■「どうせ死ぬのなら、生まれてこなければよかった」のか? 「イチロー菩薩」について考える

イチローの米野球殿堂入りが話題になっています。

イチローは、仏教・哲学者界隈で「イチロー菩薩」と呼ばれています。「菩薩」とは「菩提薩埵(ぼだいさった)」の略です。「菩提(ぼだい)」は「仏の悟り」を意味し、「薩埵(さった)」は「求める人」という意味です。

つまり、「仏の悟りに向かって努力している人」を「菩薩」といいます。


ここで、先ごろ弊社スローウォーターから発売開始した書籍『東寺のお坊さんの法話集 第3巻/運命は自分がつくる』(山田忍良 著)から、この「菩薩」について語られている一文をご紹介します!


■人間とは何か?

「人間とは何か?」……いろいろな答えが考えられるでしょうが、仏教では、どのように考えているのでしょうか?

人間は科学的には動物の一種ですが、仏教では、衆生(しゅじょう)を表す六道(六趣)「地獄・餓鬼(がき)・畜生・修羅・人間・天」の一つで、畜生、すなわち平たく言うと「動物」の上に位置しています。「動物の一種であるが、単なる動物ではない」と、仏教は考えているのです。

人間とは、ただ「目や口や鼻があるもの」ではないということです。「目があって、鼻があって、お腹がすいたらご飯を食べて……、生まれて、歳をとって、病気をして、やがて死んでいく」存在? それでは動物と同じになってしまいます。

なるほど、衆生の中にいるのですから、「生まれて死んでいく生死(しょうじ)の世界」にいて、形は動物の形をとりますが、仏教は人間を「精神的」にとらえているのです。動物の形をとった「苦悩するもの」つまり、「生きていることを悩んでいるもの」と定義するのです。

動物は「生きることを悩んではいません」。本能のままに、一生懸命生きています。人間だけが、生きることを悩んでいます。生きていながら、いや、もっというと、生まれていながら、生まれたことを悩み、生きていることを悩み、そして、死んでいくことを悩んでいます。
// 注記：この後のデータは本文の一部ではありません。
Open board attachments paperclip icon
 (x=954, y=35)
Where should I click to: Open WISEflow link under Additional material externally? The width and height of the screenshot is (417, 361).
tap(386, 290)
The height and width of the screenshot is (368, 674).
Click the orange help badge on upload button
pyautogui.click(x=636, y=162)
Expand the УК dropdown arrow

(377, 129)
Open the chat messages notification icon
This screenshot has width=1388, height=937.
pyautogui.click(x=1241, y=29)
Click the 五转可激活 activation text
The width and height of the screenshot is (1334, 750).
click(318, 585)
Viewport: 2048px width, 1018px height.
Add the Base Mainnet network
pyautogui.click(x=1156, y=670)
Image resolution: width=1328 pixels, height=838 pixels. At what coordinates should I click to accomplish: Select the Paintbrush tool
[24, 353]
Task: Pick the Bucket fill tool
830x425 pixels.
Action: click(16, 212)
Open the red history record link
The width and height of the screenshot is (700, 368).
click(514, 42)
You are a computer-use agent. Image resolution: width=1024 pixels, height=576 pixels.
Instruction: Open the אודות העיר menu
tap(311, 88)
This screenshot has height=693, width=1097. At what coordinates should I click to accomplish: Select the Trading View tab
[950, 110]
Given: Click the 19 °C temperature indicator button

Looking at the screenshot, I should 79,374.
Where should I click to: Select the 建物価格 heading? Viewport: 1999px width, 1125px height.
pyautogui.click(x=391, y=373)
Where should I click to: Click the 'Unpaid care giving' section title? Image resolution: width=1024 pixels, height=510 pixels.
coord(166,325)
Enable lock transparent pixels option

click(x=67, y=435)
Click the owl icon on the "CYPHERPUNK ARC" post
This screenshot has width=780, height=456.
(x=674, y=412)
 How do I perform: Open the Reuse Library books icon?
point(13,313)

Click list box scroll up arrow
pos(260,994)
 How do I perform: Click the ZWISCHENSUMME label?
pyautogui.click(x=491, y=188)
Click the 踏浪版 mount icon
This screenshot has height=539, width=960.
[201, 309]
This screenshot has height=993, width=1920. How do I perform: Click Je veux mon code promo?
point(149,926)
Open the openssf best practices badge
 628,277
これは考えてみると不思議なことです。そんなに悩むのなら、生まれてこなければよかったのです。ましてや、生まれたくないのに生まれてしまったのなら、早く死ねばいいのに、今度は「死にたくない」と考えます。これだけ考えても、「生まれさせられた存在」である、ということがわかります。同時に「死なされていく存在」である、ともいえます。

そうです、人間は衆生(しゅじょう)の形をとった「精神的な存在」なのです。「衆生」、すなわち「生きとし生けるもの」、すなわち「生死の世界」にあえて生まれて、「生死の世界」の背景にある「無生(むしょう)無死(むし)(不生(ふしょう)不死(ふし))の世界」を証明するために生まれた、特別の任務をもった存在ではないかと思うのですが、どうでしょうか?

特別の任務とは、悩むということです。悩むのが仕事なのです。苦しんでいることを見つめるのです。それを宗教というのです。人間だけが宗教的存在です。にもかかわらず、動物と同じような生活を送っている人が多い。いや、動物は分限(身のほど)を知っていますから、そういう人は動物以下なのです。自らの苦を見つめる心(=宗教心)を持たない人間は、人間ではありません。人間は宗教から生まれてきたのです。

人間が「悩む者、苦悩する存在である」と見破ったのが、仏教です。無生無死の世界を「菩提(ぼだい)」と名づけると、菩提に目覚めて、菩提を志向する者、もはや、その人間は動物的人間ではないから「菩提心をもった衆生(薩埵(さった))」すなわち、「菩提薩埵(ぼだいさった)」=「菩薩(ぼさつ)」という呼び名に変わるのです。

ですから、私たちの目標は菩薩に目覚めることなのです。